What if we finally find a way to stimulate collateral growth? Apart from the fact that the right moment has to be found (definitely before infarction occurs!), the result must be superior to that achieved by placement of stents, a steep order. If the calculations by Seiler and his group prove to be correct (there is no doubt about this) and collaterals are superior in outcome with regard to hard endpoints (mortality) compared with surgical bypasses, then the assumption that they will also be superior to stents in the long run has a definitive chance of being shown to be the case.

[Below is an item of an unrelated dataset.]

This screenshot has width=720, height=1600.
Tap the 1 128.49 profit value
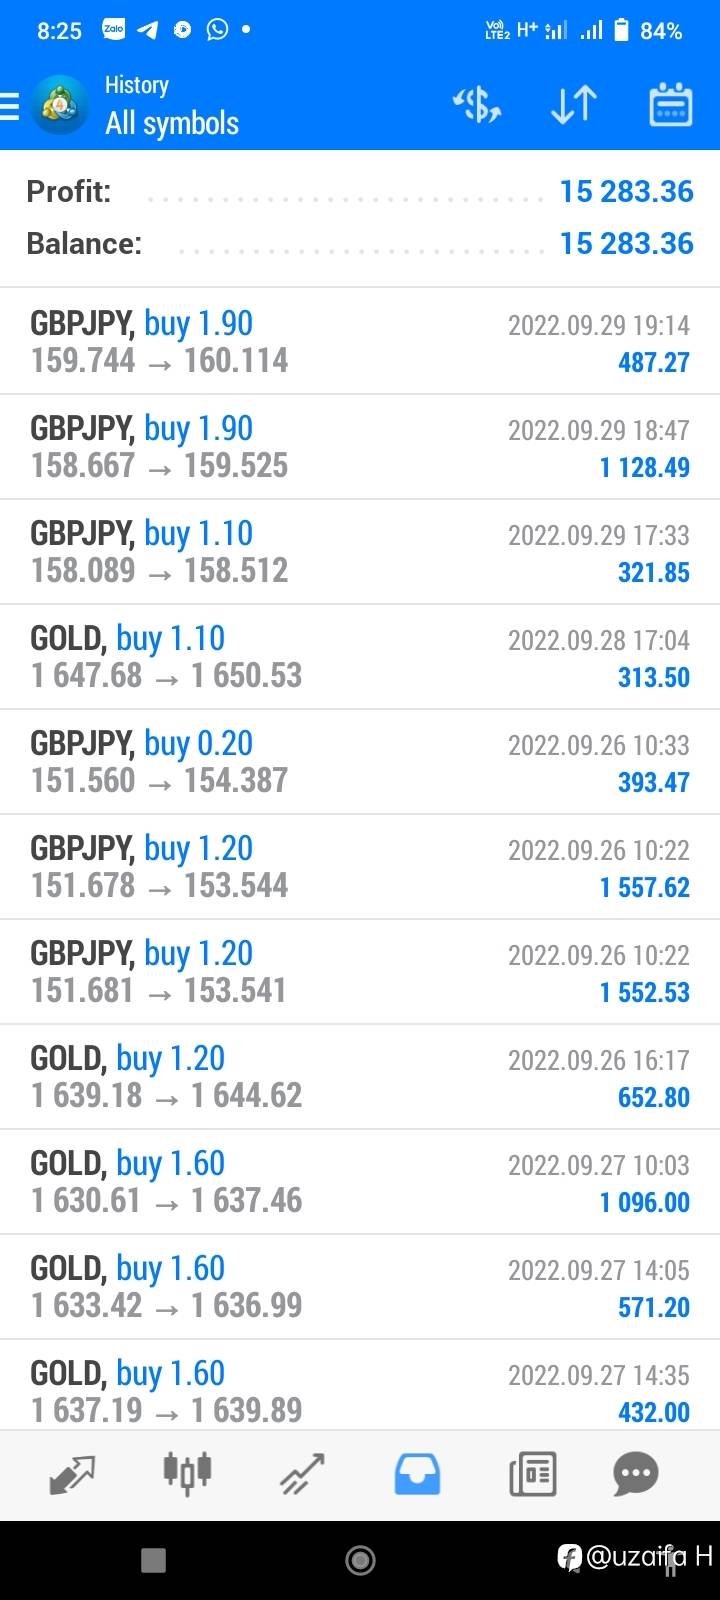click(645, 467)
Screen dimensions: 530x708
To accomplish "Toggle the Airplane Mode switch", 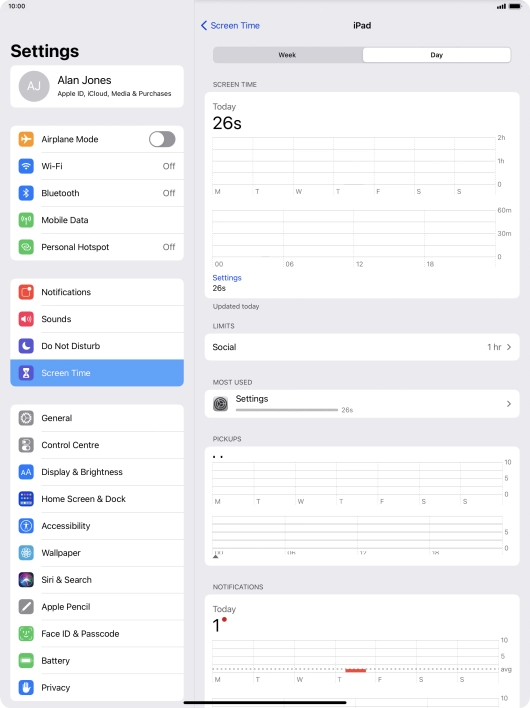I will pyautogui.click(x=162, y=139).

(i) In many cases coronary occlusions occur suddenly and sometimes by thrombi on plaques that by themselves did not constitute a relevant stenosis,19 necessary for early development of collaterals. This leads to infarctions that strongly reduce the need for blood and oxygen and hence reduce the stimulus for collateral growth, which needs time for development. This time (at least 3 days)4 is too long to guarantee the survival of the ischaemic myocardium, which, under favourable circumstances, already dies ∼60 min after occlusion.20 The time course of collateral growth is well known from animal studies and is determined by immutable facts: the duration of the cell cycle (18–24 h)21 and the migration of new cells and their assembly to form and enlarge the pre-existing collateral into a functional bulk flow conductor.
(ii) Several other hypotheses have been put forward, i.e. genetic predispositions, insufficient activation of the innate immune system (i.e. the inability to recruit bone marrow-derived mononuclear cells), the absence of pre-existing collaterals, which are the remnants of the incomplete terminal differentiation of the embryonic capillary network, and, finally, the presence of growth inhibitors in the bloodstream. The latter hypothesis gains acceptance since it became known that a false substrate (and hence inhibitor) for endothelial nitric oxide synthase (eNOS; which plays a key role in arteriogenesis), i.e. asymmetric dimethyl arginine (ADMA), a known risk factor for atherosclerosis,22,23 is present in plasma of patients with reduced kidney function. Evidence from animal experiments showed significant reduction of collateral development after ADMA administration.24
Conflict of interest: none declared.